▸ **Information provided**:
——
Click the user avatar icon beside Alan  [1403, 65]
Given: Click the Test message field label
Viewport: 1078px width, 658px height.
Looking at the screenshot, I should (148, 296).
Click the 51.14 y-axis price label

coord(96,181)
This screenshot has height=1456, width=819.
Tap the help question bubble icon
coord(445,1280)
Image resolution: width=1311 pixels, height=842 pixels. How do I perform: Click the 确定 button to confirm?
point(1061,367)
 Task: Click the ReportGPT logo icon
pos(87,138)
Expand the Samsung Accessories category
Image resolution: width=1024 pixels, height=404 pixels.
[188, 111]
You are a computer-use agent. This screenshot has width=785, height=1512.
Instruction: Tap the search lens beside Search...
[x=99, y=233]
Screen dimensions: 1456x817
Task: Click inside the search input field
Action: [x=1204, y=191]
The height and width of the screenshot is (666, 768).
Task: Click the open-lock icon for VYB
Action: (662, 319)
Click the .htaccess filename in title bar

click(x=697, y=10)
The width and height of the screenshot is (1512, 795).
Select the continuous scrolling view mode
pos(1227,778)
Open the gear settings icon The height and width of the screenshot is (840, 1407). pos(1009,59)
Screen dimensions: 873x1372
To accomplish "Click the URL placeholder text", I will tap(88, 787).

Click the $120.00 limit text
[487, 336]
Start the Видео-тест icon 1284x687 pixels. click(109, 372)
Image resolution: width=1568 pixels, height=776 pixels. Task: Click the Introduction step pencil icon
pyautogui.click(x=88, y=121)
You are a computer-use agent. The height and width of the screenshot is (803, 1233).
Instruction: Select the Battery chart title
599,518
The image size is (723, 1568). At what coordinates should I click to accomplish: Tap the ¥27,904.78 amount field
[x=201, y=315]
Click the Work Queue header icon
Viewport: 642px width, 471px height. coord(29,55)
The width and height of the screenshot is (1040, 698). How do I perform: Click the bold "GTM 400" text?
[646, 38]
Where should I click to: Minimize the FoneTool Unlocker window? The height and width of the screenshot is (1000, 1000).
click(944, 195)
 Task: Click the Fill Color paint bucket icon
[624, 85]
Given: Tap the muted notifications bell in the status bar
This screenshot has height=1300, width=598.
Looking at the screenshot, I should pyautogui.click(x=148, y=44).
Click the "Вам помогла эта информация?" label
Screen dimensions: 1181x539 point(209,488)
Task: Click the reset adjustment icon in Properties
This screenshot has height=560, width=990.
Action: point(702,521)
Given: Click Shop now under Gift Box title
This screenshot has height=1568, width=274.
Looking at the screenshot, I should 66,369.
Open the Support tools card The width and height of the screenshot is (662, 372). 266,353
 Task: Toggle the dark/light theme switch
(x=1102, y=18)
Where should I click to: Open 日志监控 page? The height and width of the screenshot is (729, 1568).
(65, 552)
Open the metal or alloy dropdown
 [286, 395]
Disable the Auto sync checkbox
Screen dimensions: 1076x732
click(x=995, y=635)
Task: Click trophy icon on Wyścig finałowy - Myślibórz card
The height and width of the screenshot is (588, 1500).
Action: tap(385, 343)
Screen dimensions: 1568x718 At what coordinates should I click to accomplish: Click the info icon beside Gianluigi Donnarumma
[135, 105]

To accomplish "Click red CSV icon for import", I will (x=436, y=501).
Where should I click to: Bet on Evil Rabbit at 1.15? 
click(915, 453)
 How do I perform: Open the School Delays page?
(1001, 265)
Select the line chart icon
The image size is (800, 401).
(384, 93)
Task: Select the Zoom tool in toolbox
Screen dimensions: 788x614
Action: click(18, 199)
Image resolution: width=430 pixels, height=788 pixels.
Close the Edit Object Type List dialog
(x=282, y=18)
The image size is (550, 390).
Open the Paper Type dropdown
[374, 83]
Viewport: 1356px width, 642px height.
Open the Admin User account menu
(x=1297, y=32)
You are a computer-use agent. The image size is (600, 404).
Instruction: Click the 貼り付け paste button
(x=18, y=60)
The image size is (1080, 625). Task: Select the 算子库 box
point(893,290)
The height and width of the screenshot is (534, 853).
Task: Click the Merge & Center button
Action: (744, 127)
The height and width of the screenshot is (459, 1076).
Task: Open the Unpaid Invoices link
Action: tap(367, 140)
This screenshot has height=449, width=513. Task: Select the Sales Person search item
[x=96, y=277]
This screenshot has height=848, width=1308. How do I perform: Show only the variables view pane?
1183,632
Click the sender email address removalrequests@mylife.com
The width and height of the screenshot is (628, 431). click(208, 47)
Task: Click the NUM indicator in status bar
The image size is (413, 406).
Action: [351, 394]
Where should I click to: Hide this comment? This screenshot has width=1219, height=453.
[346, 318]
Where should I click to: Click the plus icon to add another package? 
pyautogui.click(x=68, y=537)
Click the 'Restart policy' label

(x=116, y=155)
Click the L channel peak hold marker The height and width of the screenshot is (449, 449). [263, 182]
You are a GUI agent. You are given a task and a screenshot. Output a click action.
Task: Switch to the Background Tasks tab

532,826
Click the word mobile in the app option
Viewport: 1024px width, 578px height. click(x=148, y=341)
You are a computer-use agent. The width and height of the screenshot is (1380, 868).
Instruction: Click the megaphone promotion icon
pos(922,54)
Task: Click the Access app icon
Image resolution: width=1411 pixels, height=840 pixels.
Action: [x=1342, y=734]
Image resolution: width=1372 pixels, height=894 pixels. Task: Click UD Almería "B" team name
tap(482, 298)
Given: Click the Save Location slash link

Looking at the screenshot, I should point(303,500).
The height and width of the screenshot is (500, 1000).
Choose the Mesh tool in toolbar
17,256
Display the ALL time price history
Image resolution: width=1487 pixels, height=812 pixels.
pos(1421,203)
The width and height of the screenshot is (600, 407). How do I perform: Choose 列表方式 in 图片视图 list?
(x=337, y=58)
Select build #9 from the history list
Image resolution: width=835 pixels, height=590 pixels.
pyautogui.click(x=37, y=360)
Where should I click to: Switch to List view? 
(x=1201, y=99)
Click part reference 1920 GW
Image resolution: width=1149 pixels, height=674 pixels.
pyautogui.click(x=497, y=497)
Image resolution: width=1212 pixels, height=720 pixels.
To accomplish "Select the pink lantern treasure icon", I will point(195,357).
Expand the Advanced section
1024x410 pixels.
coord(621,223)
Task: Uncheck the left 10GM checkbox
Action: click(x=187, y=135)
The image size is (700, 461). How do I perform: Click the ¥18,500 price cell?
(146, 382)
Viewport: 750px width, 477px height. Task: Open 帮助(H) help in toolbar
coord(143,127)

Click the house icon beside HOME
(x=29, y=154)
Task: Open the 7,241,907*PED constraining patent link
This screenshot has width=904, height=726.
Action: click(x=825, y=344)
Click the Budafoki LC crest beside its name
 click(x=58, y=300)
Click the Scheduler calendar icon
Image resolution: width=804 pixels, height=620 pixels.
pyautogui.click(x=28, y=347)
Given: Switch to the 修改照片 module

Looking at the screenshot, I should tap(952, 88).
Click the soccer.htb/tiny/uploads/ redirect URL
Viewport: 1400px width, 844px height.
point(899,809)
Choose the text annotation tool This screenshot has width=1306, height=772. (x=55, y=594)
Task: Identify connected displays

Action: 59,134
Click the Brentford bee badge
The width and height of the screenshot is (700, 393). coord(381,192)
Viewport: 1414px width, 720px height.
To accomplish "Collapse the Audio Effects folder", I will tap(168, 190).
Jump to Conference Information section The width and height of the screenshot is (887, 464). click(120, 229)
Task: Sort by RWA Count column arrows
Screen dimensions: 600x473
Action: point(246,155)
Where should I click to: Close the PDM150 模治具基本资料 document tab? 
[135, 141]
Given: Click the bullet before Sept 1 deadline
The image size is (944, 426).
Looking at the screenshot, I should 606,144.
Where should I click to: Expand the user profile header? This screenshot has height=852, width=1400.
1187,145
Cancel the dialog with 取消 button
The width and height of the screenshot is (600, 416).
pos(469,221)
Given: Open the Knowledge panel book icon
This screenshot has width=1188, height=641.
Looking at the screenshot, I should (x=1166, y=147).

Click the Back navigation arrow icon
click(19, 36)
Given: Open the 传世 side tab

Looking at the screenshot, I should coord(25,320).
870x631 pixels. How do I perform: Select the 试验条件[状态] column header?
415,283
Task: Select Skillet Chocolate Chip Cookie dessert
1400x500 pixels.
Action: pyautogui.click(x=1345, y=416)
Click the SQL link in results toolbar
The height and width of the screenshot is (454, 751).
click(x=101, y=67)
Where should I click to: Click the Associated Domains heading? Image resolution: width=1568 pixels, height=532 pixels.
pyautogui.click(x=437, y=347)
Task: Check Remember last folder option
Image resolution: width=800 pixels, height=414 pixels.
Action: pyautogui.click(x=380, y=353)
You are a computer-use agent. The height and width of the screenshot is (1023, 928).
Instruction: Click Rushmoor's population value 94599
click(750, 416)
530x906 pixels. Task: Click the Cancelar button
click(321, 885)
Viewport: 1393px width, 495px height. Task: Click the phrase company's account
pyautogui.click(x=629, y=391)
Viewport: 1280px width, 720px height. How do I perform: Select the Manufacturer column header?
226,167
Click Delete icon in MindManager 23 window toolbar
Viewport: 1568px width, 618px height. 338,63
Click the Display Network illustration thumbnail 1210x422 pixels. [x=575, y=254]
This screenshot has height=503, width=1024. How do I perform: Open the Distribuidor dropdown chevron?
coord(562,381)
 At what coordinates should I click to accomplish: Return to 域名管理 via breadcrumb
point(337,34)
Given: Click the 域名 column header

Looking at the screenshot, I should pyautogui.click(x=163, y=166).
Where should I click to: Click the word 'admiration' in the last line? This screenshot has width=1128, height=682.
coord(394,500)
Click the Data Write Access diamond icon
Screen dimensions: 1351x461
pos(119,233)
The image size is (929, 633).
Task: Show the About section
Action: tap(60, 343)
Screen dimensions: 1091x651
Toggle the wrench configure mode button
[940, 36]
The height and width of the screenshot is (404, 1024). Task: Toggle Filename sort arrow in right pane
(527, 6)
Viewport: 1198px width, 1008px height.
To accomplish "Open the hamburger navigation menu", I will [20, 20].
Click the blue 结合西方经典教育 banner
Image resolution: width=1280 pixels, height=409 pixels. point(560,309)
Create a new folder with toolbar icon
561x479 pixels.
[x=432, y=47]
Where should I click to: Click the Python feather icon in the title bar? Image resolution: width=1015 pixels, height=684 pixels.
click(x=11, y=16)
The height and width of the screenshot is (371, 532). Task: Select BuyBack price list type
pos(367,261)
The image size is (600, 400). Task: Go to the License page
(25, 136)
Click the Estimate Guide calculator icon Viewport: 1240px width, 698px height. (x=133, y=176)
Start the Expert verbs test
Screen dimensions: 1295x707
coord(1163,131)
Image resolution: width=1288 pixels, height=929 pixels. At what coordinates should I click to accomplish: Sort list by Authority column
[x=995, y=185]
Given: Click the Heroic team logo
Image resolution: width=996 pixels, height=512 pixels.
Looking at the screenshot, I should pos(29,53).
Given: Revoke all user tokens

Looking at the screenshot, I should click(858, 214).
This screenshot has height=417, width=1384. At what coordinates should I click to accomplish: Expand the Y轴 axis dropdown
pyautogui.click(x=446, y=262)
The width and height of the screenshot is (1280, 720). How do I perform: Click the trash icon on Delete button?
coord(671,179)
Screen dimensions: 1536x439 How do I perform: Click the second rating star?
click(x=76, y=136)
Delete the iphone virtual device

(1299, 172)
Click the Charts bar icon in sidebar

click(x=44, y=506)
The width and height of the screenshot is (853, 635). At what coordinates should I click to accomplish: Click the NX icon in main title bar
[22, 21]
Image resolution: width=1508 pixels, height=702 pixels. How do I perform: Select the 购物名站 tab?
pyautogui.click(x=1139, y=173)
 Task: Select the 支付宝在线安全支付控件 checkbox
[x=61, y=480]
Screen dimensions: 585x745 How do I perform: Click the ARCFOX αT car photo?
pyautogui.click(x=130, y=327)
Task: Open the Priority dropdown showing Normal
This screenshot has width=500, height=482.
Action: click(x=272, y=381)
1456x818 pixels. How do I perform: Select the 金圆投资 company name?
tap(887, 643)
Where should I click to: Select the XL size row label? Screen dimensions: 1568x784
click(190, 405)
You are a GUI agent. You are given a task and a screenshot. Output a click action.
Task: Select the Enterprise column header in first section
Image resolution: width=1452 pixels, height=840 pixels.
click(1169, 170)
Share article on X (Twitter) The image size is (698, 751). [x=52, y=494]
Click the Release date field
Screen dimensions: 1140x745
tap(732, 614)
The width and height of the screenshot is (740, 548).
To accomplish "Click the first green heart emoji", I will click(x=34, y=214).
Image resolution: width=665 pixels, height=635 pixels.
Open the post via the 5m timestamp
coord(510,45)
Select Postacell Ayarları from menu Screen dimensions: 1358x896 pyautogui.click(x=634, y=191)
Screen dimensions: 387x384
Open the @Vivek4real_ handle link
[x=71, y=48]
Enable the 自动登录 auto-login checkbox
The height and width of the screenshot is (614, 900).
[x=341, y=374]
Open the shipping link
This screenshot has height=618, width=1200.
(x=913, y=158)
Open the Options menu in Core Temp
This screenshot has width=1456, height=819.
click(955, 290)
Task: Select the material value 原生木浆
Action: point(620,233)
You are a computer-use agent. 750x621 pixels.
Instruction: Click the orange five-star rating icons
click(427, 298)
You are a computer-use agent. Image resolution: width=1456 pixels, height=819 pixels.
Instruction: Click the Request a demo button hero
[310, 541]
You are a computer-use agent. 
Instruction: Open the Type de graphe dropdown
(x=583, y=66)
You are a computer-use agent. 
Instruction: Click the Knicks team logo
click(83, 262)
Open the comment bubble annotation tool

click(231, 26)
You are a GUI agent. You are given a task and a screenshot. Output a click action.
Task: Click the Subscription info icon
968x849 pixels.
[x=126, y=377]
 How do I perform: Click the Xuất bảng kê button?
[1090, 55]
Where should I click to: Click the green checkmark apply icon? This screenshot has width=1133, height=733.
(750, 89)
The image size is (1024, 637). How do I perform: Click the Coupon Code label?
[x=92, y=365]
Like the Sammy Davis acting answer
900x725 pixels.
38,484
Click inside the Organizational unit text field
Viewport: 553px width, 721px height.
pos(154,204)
——
▸ **Work task**: The answer must consist of every line above that holds the string "first", copied exactly.

▸ **Task answer**:
Task: Select the Enterprise column header in first section
To accomplish "Click the first green heart emoji", I will click(x=34, y=214).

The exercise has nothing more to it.